--- Exercise text ---
________________________

The United States is also helping countries monitor and report greenhouse gas emissions from land use:

· The U.S. Geological Survey (USGS) is releasing free satellite data over the Internet, making land observation data available to a global science community for monitoring land surface changes over a multi-decade period.

· The U.S. Environmental Protection Agency, along with USAID and Colorado State University, are working with forest inventory teams in developing countries to enhance technical capacity and develop sustainable inventory management systems.

· U.S. Forest Service scientists are cooperating with the Center for International Forestry Research to quantify the carbon sequestration of mangrove forests and provide technical support to countries such as Liberia, Vietnam and Mexico to improve inventory and forest management systems.

In addition, the U.S. Lacey Act was expanded in 2008, making it illegal to import timber and plant products harvested in contravention of foreign conservation laws — providing substantial support to developing countries struggling with forest law enforcement in addressing forest and land use emissions.

8. Energy Independence and Security Act (EISA)

On December 19, 2007, President Bush signed into law the Energy Independence and Security Act of 2007 (EISA), which builds on progress made by the Energy Policy Act of 2005 in setting out a comprehensive energy strategy for the 21st century. EISA represents a major step forward in expanding the production of renewable fuels, reducing our dependence on oil, and confronting global climate change. Under EISA, almost every sector of the American economy will have new mandates to help reduce greenhouse gas emissions and increase energy security.

Key components of EISA include increasing the supply of renewable fuel sources by setting a mandatory Renewable Fuel Standard (RFS) requiring fuel producers to use at least 36 billion gallons of biofuel in 2022, while also reducing U.S. demand for oil by setting a national fuel economy standard of 35 miles per gallon by 2020—which will increase fuel economy standards by 40 percent and save billions of gallons of fuel. The bill also includes provisions to improve energy efficiency in lighting and appliances, as well as requirements for Federal agency efficiency and renewable energy use that will help reduce greenhouse gas emissions.

Preliminary estimates show that combined, EISA mandates will prevent 5-6 billion metric tons of greenhouse gas emissions through 2030.

· Key aspects of EISA include:

- The Renewable Fuels Mandate will lead to a 500percent increase in renewable fuels by 2022 to 36 billion gallons or roughly 15 percent of our projected U.S. fuel supply.

- The Vehicle Fuel Economy Mandate will increase current fuel economy standards by 40 percent, to 35 miles per gallon, by 2020. This is expected to avoid 8.5 billion gallons a year or roughly 5 percent or our projected fuel supply.

- The Lighting Efficiency Mandate will increase efficiency by 25-30 percent by 2012-2014 and 70 percent by 2020.

________________________

--- Study material ---
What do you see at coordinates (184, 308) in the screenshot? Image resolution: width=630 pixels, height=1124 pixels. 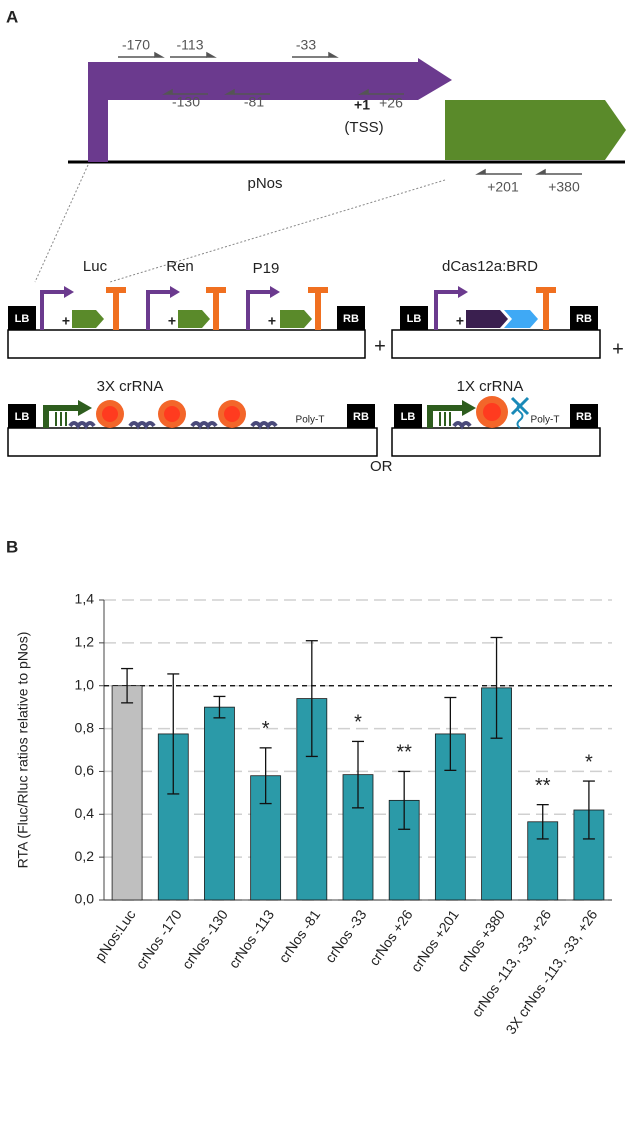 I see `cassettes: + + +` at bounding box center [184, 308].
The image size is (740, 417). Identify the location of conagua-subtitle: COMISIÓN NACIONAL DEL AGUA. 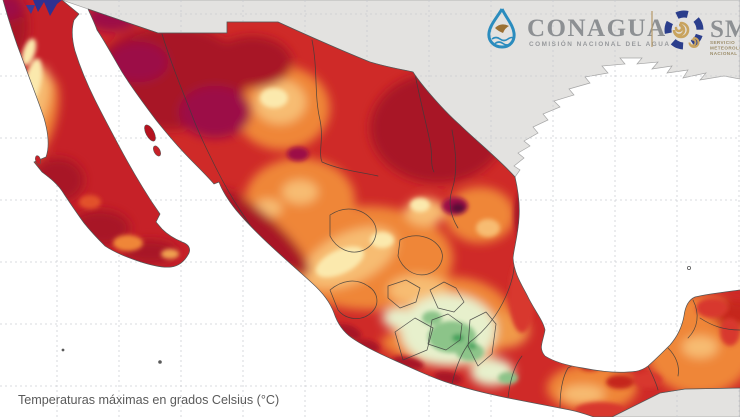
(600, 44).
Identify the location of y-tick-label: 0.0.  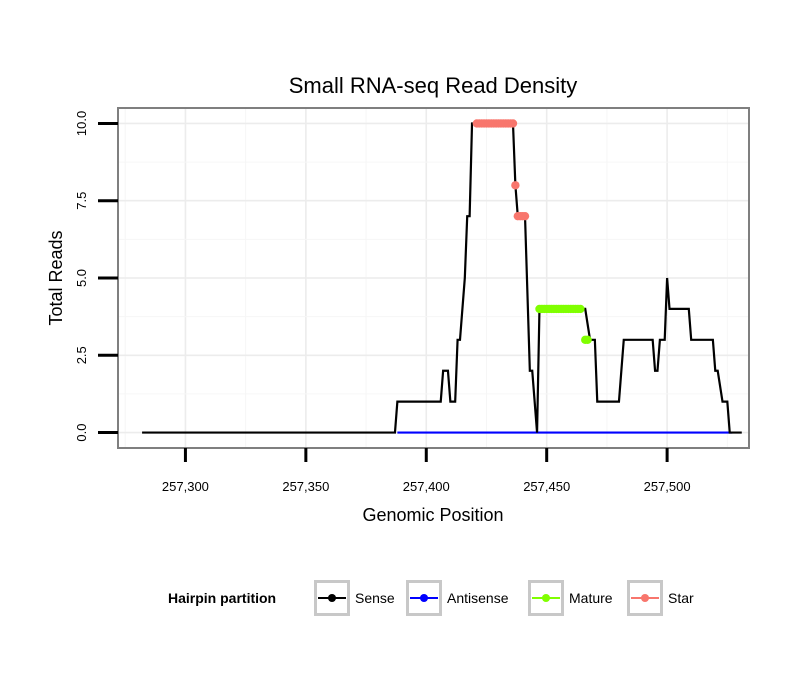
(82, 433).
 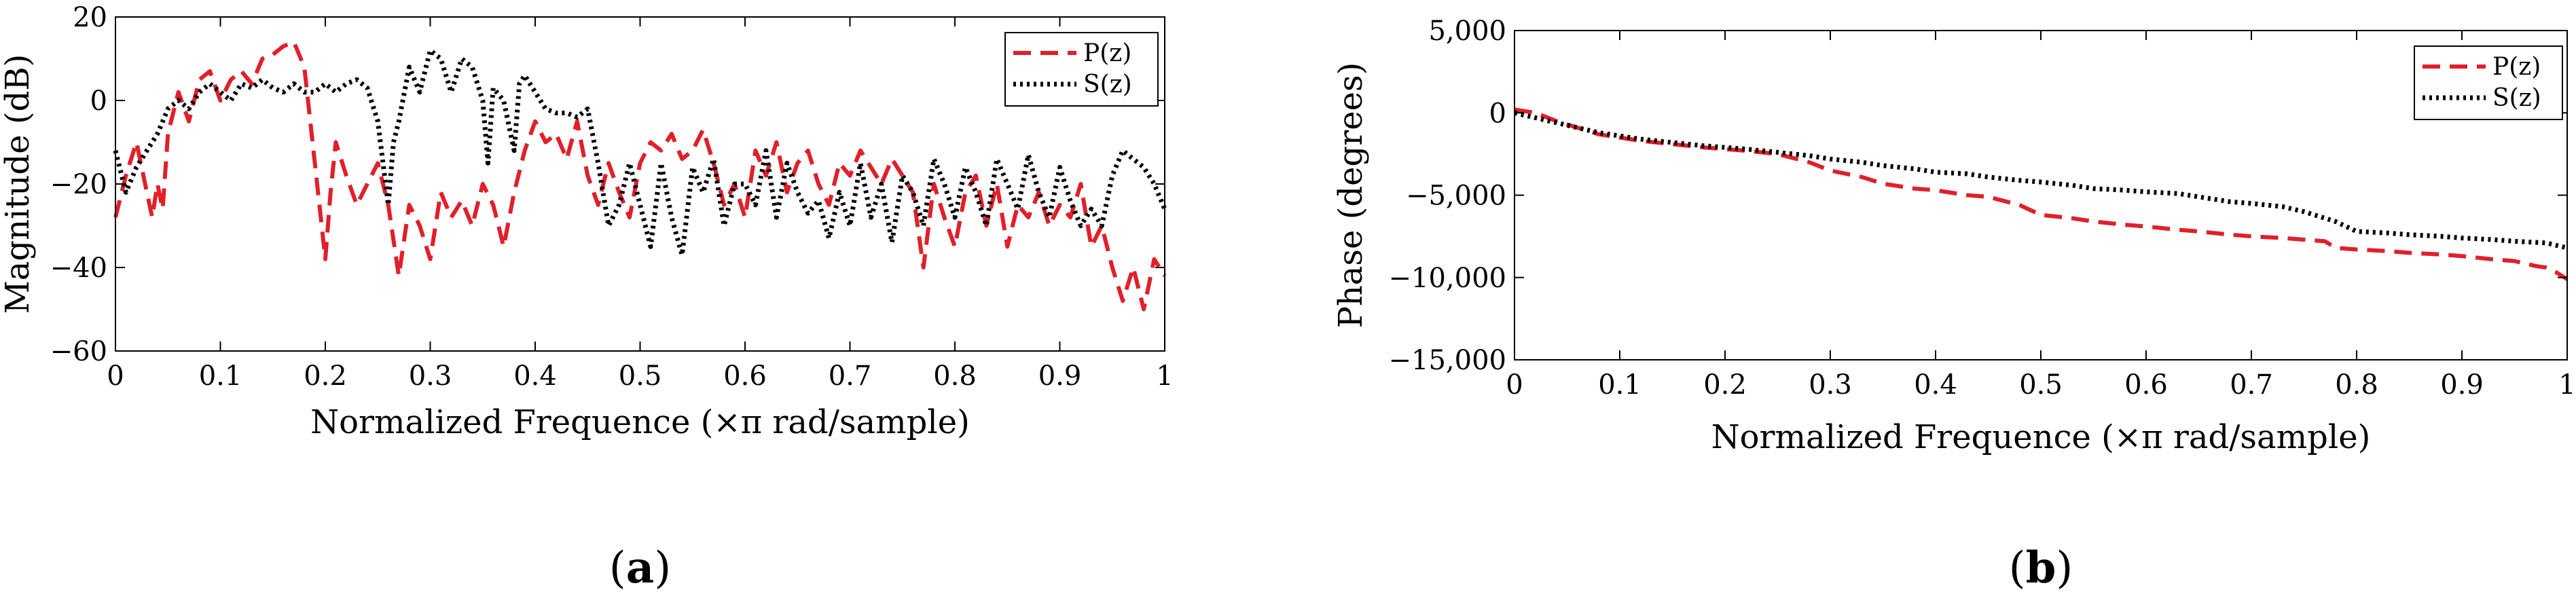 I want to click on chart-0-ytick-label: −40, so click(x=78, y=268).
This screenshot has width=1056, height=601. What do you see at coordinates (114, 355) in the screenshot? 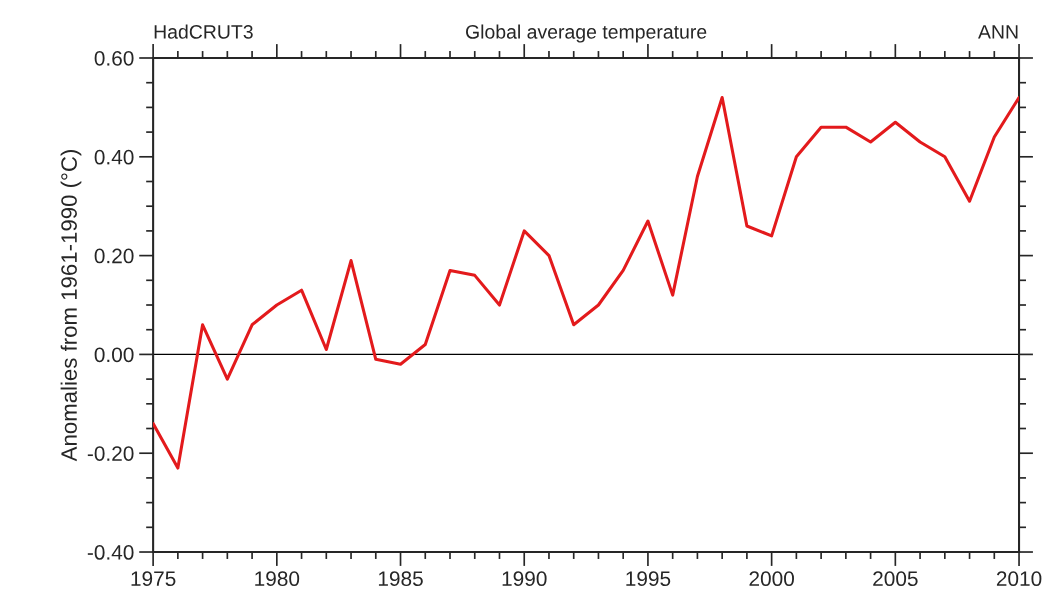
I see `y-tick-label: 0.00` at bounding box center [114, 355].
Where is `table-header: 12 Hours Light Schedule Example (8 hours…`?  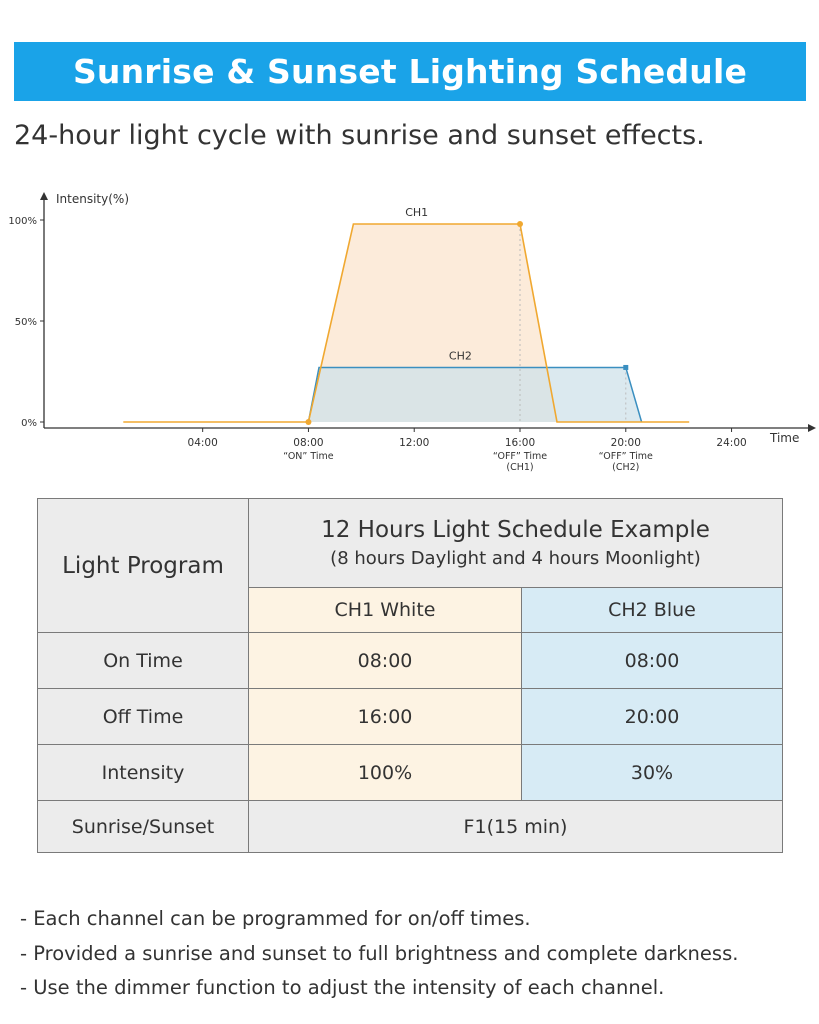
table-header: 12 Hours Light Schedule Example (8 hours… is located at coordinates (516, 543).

________________________

Revise the portion of the passage about U.S. emissions and energy policy between "- The Renewable" and "U.S. fuel supply.", inclusive, so that "Renewable Fuels Mandate" is replaced with "Biofuels Mandate". Rely solely on the passage about U.S. emissions and energy policy.

- The Biofuels Mandate will lead to a 500percent increase in renewable fuels by 2022 to 36 billion gallons or roughly 15 percent of our projected U.S. fuel supply.